Ingediend | 19 augustus 2020 |
---|---|
Beantwoord | 14 september 2020 (na 26 dagen) |
Indiener | William Moorlag (PvdA) |
Beantwoord door | Hugo de Jonge (viceminister-president , minister volksgezondheid, welzijn en sport) (CDA), Carola Schouten (viceminister-president , minister landbouw, natuur en voedselkwaliteit) (CU) |
Onderwerpen | dieren landbouw |
Bron vraag | https://zoek.officielebekendmakingen.nl/kv-tk-2020Z14840.html |
Bron antwoord | https://zoek.officielebekendmakingen.nl/ah-tk-20192020-4120.html |
Deze besmettingen zijn reden om aan te nemen dat de naar aanleiding van het vorige OMT-Z genomen maatregelen onvoldoende zijn geweest om nieuwe besmettingen op nertsenhouderijen te voorkomen. Om die reden heb ik in mijn brief van 28 augustus 2020 een aanscherping van de huidige maatregelen en enkele aanvullende maatregelen afgekondigd. De maatregelen betreffen een intensivering van de screening van bedrijven, een wachtperiode tussen het werken op twee verschillende bedrijven en een verplichting om bezoek aan het bedrijf en medewerkers die werken op het bedrijf voorafgaand te melden. Ook zal de controle en handhaving op het naleven van de genomen maatregelen worden geïntensiveerd door de NVWA.

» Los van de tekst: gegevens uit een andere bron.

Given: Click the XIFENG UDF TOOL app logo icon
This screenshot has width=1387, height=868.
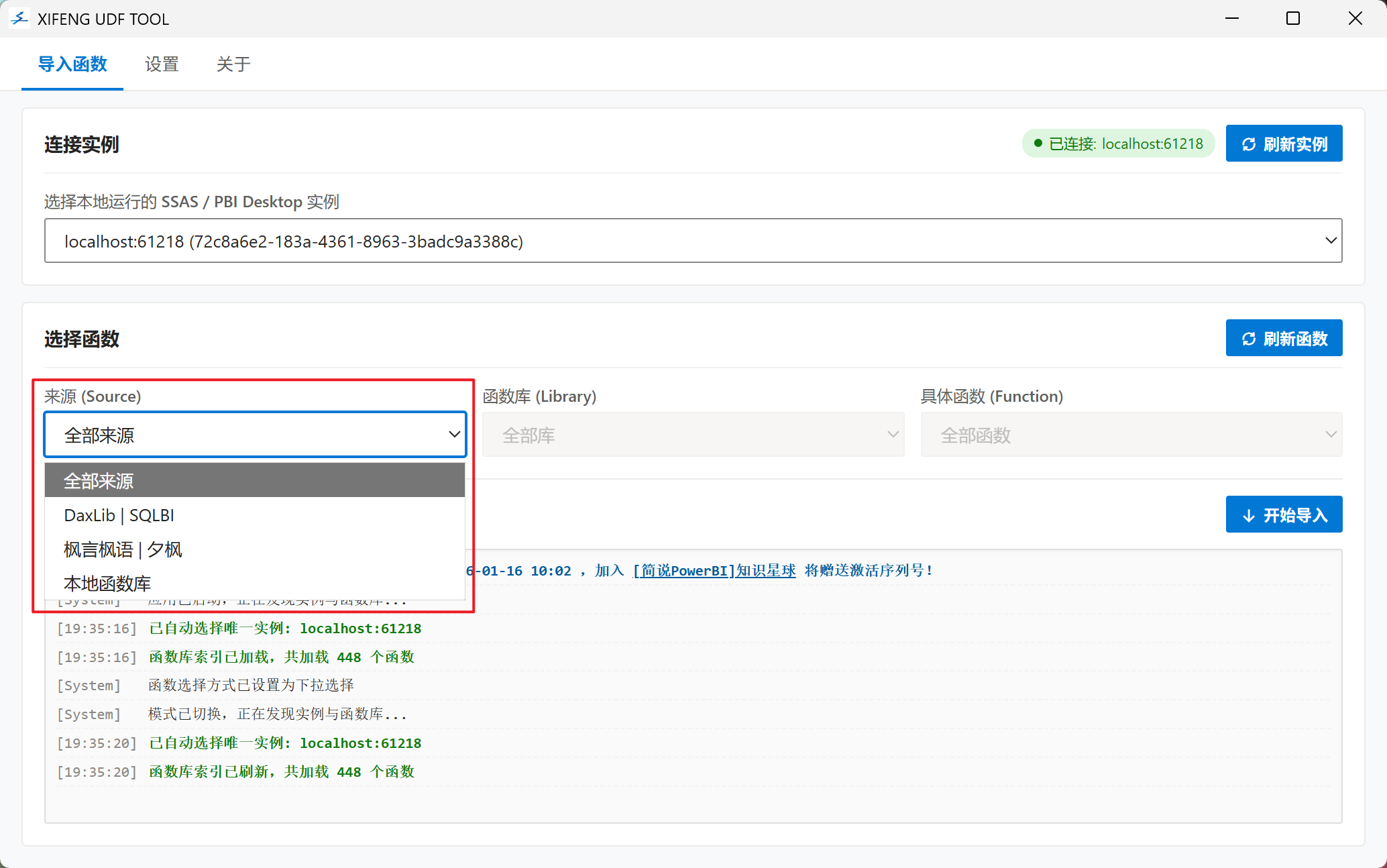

In het OMT-Z advies van 17 juli staat dat wanneer er na half augustus nog nieuwe besmettingen onder nertsenbedrijven zouden zijn, het OMT-Z dan zal adviseren om nertsenbedrijven preventief te ruimen, mits de situatie met de verspreiding van het virus onder mensen vergelijkbaar zou zijn met half juli. Destijds was het aantal vastgestelde besmettingen onder mensen laag. Ook stelde het OMT-Z dat als de situatie met de verspreiding van het virus onder mensen in Nederland zou veranderen, dit opnieuw zou moeten worden afgewogen. Het kabinet heeft dit advies als uitgangspunt genomen. Omdat veterinaire maatregelen op grond van de Wet alleen getroffen kunnen worden ter bescherming van de dier- en volksgezondheid, is het OMT-Z om een vervolgadvies gevraagd om nader in te gaan op de risicobeoordeling in het licht van de volksgezondheid. Het OMT-Z heeft dit advies 24 augustus jl. opgesteld.
Het kabinet vraagt steeds het OMT-Z, waarin diverse onafhankelijke experts van verschillende onderzoeksinstituten deelnemen, om advies welke maatregelen genomen moeten worden. Aan deze maatregelen ligt primair de bescherming van de volksgezondheid ten grondslag. Echter dient bij iedere maatregel die genomen wordt ook rekening te worden gehouden met dierwelzijn en diergezondheid.
Preventief ruimen is volgens het OMT-Z niet de meest effectieve wijze om reservoirvorming in de nertsenhouderij te stoppen, zoals het in het advies van 24 augustus jl. heeft aangegeven. Het OMT-Z adviseert daarom een aantal preventieve maatregelen om het risico op reservoirvorming in de nertsenhouderij en daarmee aanhoudende introductie naar de humane populatie te voorkomen. Ook wordt geadviseerd om de pelsdierhouderij na het pelzen niet meer verder te laten gaan. Dit advies hebben we uitgewerkt in een versnelde beëindiging van de pelsdierhouderij. Voor meer details hierover verwijs ik naar mijn brief van 28 augustus 2020.